▸ Data for this task:

====================

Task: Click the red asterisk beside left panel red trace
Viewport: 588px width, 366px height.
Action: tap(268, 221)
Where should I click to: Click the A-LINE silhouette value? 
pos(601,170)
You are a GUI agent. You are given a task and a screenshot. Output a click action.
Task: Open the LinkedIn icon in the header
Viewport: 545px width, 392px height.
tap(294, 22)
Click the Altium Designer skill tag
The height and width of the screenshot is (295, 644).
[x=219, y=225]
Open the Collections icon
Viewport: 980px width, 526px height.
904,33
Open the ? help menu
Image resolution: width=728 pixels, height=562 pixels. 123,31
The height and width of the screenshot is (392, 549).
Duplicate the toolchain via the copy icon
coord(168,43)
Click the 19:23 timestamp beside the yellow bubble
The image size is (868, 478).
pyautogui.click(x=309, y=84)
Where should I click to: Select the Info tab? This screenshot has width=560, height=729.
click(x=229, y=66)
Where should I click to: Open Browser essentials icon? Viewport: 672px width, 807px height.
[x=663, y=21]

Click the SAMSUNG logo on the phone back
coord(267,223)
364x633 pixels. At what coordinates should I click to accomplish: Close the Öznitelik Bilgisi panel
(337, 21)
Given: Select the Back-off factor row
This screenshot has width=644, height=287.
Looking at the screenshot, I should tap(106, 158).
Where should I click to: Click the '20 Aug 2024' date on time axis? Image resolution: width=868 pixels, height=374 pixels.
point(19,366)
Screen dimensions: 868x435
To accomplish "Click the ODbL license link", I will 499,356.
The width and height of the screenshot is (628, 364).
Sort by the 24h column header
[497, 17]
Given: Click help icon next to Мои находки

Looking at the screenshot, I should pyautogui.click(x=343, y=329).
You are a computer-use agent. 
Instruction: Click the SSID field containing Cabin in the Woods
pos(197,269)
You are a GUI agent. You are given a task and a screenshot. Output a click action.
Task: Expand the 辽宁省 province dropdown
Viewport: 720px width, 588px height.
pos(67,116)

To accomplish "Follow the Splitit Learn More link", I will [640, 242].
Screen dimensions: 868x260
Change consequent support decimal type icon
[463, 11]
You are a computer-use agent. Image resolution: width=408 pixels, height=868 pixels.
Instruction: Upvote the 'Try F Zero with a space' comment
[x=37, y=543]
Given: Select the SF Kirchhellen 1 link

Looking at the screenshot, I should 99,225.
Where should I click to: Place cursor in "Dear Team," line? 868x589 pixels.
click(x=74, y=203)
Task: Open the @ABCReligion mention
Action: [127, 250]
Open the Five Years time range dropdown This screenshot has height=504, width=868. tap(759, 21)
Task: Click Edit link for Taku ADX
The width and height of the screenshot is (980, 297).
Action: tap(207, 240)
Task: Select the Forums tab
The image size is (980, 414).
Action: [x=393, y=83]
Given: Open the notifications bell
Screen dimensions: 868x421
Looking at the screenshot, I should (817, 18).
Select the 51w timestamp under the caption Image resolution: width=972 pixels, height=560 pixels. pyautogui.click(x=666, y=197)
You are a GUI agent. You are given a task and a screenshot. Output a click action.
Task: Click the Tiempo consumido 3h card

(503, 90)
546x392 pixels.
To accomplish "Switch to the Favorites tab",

====================

▸ Problem requirements:
Where a line of the records has the string "will", return that line.

▸ Exercise result:
To accomplish "Click the ODbL license link", I will 499,356.
To accomplish "Follow the Splitit Learn More link", I will [640, 242].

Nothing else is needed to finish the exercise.